ETA2: Lowering my score for this by a star. Everything I said is true, but the faithfulness of these ports also extends to their notable technical shortcomings, including crashes, bugs that have never officially been patched, and inconsistent spawning/despawning. These games are still playable and fine, evidenced by the fact that I just spent 22 hours in Shadow of Chernobyl with very few issues. But if you're coming in expecting these ports to have been polished for consoles beyond their controls and presentation, they're somewhat disappointing, although the likely explanation is that there might not have been much to work with.

Reviewed on Mar 08, 2024


10 Comments


1 month ago

Whoa I had no idea this was a thing!

1 month ago

As someone who over the years tried to rebind controller support on the pc versions of S.T.A.L.K.E.R. games I concur. it is a rough to do when compared to keyboard and mouse. So im glad we officially have console ports now. Awesome to see you tried the controls, was wondering how it feels.

1 month ago

This comment was deleted

1 month ago

@TheQuietGamer Apparently, the Shadow of Chornobyl port got leaked a while back, and according to Wikipedia, this somehow equated to it being canceled. But no, it was released fairly recently. I think it was shadow dropped after some Xbox thing, but I didn't watch that.

1 month ago

@Detectivefail Thank you!

I went through somewhat of a period when I was younger of trying to get Xpadder to play almost everything with a controller. I never tried S.T.A.L.K.E.R. because, even in my dumb-dumb baby gamer brain days, I knew it wouldn't work.

1 month ago

thanks for this writeup! this release really snuck by me and after reading your thoughts i'm teetering between getting it on psn and just setting up the copy i already have on steam. always found stalker needlessly intimidating because of how eager its fans are to shove 45 unofficial patches/mods down your throat - all of which seem to be subjective as to which one's "the best"... i just wanna play what the devs made god damn it !!!!!!!

1 month ago

This review is laser-targeted at me, someone who's been trying to get these games to have a controller-palatable scheme for years. Great work!

1 month ago

@MiraMiraOTW Thank you for your kind words, I appreciate it

1 month ago

@chandler Oh, I get that. The good or bad news, depending on how you look at it, is that these are very faithful ports. I hadn't actually played too much of SoC before writing this review, because if I did, I would have absolutely mentioned the fact that it crashes a lot. It doesn't happen super often, but it occurs more often than your traditional console game does. And apparently, Clear Sky's platinum trophy is impossible because one of the trophies requires you to do something that's been bugged since the game originally came out!
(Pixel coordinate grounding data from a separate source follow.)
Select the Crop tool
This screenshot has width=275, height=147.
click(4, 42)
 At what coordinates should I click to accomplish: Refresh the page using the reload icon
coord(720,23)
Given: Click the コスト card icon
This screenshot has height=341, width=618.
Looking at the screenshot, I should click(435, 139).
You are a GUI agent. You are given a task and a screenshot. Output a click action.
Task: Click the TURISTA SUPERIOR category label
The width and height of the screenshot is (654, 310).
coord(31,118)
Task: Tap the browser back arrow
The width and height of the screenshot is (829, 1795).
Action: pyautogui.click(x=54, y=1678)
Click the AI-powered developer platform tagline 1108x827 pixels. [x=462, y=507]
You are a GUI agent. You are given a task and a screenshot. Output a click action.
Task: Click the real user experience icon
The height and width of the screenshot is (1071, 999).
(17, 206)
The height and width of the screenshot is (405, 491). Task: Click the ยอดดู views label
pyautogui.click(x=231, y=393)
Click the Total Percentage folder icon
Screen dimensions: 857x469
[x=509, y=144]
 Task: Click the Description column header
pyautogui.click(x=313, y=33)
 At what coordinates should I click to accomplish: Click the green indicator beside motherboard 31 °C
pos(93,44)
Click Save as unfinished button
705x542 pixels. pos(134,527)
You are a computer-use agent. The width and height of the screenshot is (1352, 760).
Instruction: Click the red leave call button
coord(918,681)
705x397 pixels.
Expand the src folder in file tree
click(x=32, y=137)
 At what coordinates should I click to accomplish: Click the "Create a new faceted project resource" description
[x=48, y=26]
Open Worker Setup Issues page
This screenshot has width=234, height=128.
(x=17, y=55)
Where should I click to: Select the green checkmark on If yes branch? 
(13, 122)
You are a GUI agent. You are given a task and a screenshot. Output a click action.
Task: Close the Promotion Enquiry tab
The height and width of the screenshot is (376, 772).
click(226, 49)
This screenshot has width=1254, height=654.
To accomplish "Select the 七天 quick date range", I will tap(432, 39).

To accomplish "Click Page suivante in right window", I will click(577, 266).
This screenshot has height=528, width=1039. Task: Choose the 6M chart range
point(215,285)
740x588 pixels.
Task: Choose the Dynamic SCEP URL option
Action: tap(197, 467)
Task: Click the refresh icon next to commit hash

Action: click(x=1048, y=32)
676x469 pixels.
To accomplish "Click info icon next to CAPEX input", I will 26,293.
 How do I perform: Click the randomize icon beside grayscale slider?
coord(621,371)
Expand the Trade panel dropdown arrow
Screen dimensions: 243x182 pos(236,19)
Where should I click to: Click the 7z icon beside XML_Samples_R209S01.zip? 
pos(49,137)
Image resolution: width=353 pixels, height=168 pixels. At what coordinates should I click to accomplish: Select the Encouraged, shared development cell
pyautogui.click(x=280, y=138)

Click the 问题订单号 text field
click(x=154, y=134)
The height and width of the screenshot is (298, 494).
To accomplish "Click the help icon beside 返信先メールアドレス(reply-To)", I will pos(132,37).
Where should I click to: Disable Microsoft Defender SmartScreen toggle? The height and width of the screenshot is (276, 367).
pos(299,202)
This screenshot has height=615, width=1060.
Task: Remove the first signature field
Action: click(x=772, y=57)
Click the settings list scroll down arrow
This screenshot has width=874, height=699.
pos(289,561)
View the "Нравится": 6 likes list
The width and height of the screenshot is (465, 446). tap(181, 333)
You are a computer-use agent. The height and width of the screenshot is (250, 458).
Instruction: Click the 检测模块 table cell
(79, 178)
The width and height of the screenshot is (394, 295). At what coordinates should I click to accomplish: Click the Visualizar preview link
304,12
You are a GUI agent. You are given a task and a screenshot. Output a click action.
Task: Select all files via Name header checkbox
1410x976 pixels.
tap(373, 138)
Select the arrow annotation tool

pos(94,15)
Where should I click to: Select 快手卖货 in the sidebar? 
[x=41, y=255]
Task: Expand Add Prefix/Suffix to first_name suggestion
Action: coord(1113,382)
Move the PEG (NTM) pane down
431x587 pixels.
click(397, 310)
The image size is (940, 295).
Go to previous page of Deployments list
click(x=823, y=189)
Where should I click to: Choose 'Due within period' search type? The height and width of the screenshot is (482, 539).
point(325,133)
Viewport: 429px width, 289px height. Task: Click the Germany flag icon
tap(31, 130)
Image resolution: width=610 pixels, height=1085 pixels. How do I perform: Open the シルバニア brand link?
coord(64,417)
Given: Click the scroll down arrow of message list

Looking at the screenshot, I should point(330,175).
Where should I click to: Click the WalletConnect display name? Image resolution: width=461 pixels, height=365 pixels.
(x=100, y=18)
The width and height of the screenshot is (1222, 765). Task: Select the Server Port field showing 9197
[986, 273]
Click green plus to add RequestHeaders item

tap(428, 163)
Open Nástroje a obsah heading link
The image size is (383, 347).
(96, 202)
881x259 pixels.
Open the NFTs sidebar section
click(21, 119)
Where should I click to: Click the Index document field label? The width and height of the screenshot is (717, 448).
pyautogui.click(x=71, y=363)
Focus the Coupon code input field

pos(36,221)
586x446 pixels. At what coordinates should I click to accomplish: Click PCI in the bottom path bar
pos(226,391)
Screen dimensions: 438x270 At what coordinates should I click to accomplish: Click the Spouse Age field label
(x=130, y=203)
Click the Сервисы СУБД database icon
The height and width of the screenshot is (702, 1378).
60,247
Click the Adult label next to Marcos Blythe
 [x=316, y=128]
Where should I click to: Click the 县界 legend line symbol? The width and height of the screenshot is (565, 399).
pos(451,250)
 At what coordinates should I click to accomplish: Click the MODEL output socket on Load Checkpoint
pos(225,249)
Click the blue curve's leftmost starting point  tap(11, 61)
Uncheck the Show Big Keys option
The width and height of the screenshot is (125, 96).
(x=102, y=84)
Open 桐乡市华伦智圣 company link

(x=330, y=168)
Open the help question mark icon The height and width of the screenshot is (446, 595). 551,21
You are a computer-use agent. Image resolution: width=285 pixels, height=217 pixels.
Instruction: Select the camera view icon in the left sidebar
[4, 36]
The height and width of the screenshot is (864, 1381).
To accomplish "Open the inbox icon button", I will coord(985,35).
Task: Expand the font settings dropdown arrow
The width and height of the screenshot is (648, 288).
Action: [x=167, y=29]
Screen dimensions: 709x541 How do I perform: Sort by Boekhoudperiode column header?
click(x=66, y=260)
Having now beaten SoC on my PlayStation, I can see both why those patches are useful and why they seem intimidating.

1 month ago

@chandler
if you can put up with bugs (which I assume you can) just install the game and leave it at that. zone reclamation project is the most agreed upon fanpatch but it definitely makes changes that go a step beyond bugfixes into balance updates and other shit you probably don't want

and you can pretty much entirely ignore the entire contingent of players who try to upsell you on anomaly/efp/gamma/misery etc. because those may as well be different games entirely and half the people recommending them haven't played the original games anyway

1 month ago

@curse Thanks for the advice! Couldn't have put it better myself.